D641593 / MixNet

MIT License
60 stars 9 forks source link

training does not converge when using dense bounding boxes dataset #9

Closed tairen99 closed 8 months ago

tairen99 commented 10 months ago

Hi Zeng,

Thank you for your good work.

I was able to train the MSRA-TD500 dataset and repeat the results using your code. Wonderful work indeed!

But when I trained using multiple GPUs with my personal dataset that has more dense bounding boxes and bigger images, the training did not converge for some reason.

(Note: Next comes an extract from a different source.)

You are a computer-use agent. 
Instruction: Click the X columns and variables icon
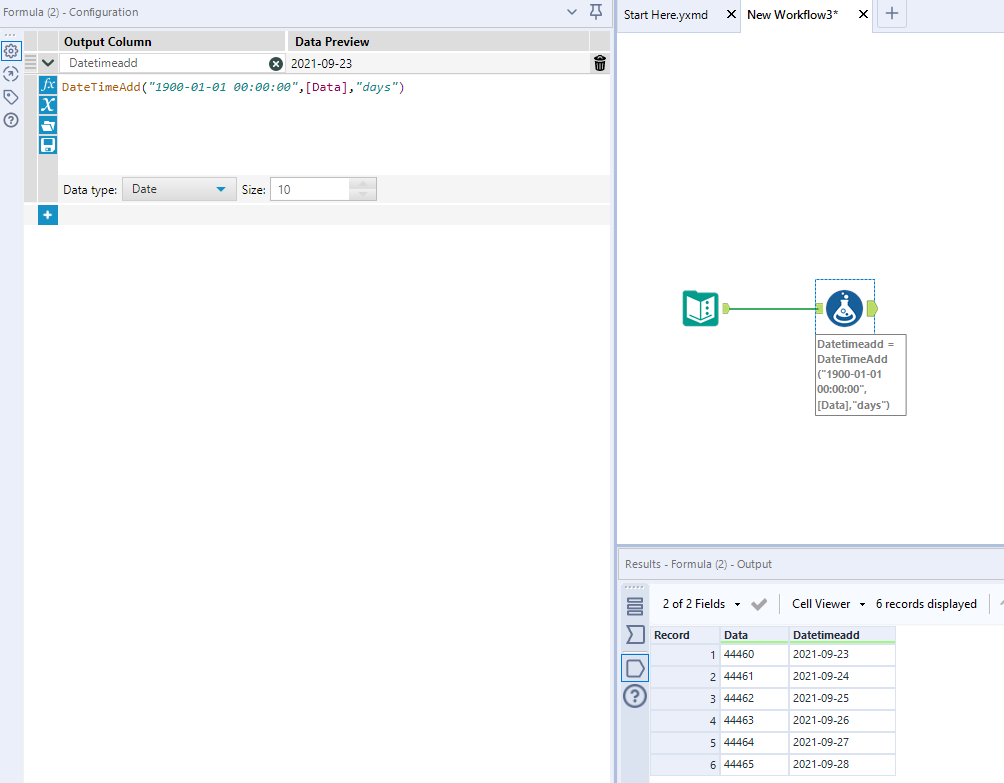tap(47, 105)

Can you please share some ideas?

Thank you in advance!

The configuration is attached below:

==========Options============ means: [0.485, 0.456, 0.406] stds: [0.229, 0.224, 0.225] gpu: 1 max_epoch: 400 start_epoch: 0 cuda: True output_dir: output input_size: 1376 max_annotation: 64 adj_num: 4 num_points: 20 use_hard: True load_memory: True scale: 1 grad_clip: 25 pos: False dis_threshold: 0.35 cls_threshold: 0.875 approx_factor: 0.004 know: False exp_name: TD500HUST_mid_convert resume: None num_workers: 21 mgpu: True save_dir: ./model/ vis_dir: ./vis/ log_dir: ./logs/ loss: CrossEntropyLoss pretrain: False verbose: True viz: False lr: 0.001 lr_adjust: fix stepvalues: [] weight_decay: 0.0 gamma: 0.1 momentum: 0.9 batch_size: 4 optim: Adam save_freq: 1 display_freq: 10 viz_freq: 50 log_freq: 10000 val_freq: 1000 net: FSNet_M mid: False embed: False onlybackbone: False rescale: 255.0 test_size: [640, 960] checkepoch: 1070 img_root: None device: cuda =============End============= MixNet backbone parameter size: 29339968 load pretrain weight from /app/MixNet/pretrained_models/pre_trained_FSNet_M/triHRnet_Synth_weight.pth. Start training MixNet. Epoch: 0 : LR = [0.001] :

D641593 commented 9 months ago

Hello, thank you for testing.

If training does not converge, try canceling --mid. It will use the default head network design in TextBPN++.

On the other hand, if your own dataset has a lot of overlapping ground truth, the training may not converge well. In this case I would prefer to change to another method to detect text.